STATED TASK:
Write out each of the following entries line for line, leaving nothing out and changing nothing.

DATA ENTRIES:

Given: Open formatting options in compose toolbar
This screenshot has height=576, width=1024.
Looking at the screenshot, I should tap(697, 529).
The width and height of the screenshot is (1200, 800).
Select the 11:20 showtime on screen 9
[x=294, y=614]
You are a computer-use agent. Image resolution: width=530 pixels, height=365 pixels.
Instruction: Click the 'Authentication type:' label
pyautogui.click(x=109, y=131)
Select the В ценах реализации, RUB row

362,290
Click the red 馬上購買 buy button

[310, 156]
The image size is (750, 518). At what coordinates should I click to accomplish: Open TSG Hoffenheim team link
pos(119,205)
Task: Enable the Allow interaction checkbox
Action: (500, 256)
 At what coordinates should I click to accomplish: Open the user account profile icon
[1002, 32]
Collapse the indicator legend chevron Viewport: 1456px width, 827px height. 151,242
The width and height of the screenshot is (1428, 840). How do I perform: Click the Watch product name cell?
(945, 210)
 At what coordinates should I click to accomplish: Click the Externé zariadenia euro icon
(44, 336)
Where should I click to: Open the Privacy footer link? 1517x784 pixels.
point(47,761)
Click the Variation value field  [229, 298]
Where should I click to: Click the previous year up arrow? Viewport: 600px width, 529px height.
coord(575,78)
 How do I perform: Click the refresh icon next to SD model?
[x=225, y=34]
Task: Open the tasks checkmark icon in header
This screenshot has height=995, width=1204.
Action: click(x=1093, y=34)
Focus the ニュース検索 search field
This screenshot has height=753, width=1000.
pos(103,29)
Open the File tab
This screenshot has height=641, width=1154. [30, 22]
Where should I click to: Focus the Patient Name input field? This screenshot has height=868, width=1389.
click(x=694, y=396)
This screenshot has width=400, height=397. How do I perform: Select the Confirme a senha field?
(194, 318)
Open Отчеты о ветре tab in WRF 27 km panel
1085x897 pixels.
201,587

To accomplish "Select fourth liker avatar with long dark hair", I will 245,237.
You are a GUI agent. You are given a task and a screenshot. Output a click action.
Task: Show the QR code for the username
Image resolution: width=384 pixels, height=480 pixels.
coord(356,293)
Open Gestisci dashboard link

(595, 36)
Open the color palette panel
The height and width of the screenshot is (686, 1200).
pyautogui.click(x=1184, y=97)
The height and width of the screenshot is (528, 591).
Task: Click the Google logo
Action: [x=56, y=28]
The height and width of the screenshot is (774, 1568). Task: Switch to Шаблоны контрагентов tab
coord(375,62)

THE OUTPUT:
Given: Open formatting options in compose toolbar
This screenshot has height=576, width=1024.
Looking at the screenshot, I should tap(697, 529).
The width and height of the screenshot is (1200, 800).
Select the 11:20 showtime on screen 9
[x=294, y=614]
You are a computer-use agent. Image resolution: width=530 pixels, height=365 pixels.
Instruction: Click the 'Authentication type:' label
pyautogui.click(x=109, y=131)
Select the В ценах реализации, RUB row

362,290
Click the red 馬上購買 buy button

[310, 156]
The image size is (750, 518). At what coordinates should I click to accomplish: Open TSG Hoffenheim team link
pos(119,205)
Task: Enable the Allow interaction checkbox
Action: (500, 256)
 At what coordinates should I click to accomplish: Open the user account profile icon
[1002, 32]
Collapse the indicator legend chevron Viewport: 1456px width, 827px height. 151,242
The width and height of the screenshot is (1428, 840). How do I perform: Click the Watch product name cell?
(945, 210)
 At what coordinates should I click to accomplish: Click the Externé zariadenia euro icon
(44, 336)
Where should I click to: Open the Privacy footer link? 1517x784 pixels.
point(47,761)
Click the Variation value field  [229, 298]
Where should I click to: Click the previous year up arrow? Viewport: 600px width, 529px height.
coord(575,78)
 How do I perform: Click the refresh icon next to SD model?
[x=225, y=34]
Task: Open the tasks checkmark icon in header
This screenshot has height=995, width=1204.
Action: click(x=1093, y=34)
Focus the ニュース検索 search field
This screenshot has height=753, width=1000.
pos(103,29)
Open the File tab
This screenshot has height=641, width=1154. [30, 22]
Where should I click to: Focus the Patient Name input field? This screenshot has height=868, width=1389.
click(x=694, y=396)
This screenshot has width=400, height=397. How do I perform: Select the Confirme a senha field?
(194, 318)
Open Отчеты о ветре tab in WRF 27 km panel
1085x897 pixels.
201,587

To accomplish "Select fourth liker avatar with long dark hair", I will 245,237.
You are a GUI agent. You are given a task and a screenshot. Output a click action.
Task: Show the QR code for the username
Image resolution: width=384 pixels, height=480 pixels.
coord(356,293)
Open Gestisci dashboard link

(595, 36)
Open the color palette panel
The height and width of the screenshot is (686, 1200).
pyautogui.click(x=1184, y=97)
The height and width of the screenshot is (528, 591).
Task: Click the Google logo
Action: [x=56, y=28]
The height and width of the screenshot is (774, 1568). Task: Switch to Шаблоны контрагентов tab
coord(375,62)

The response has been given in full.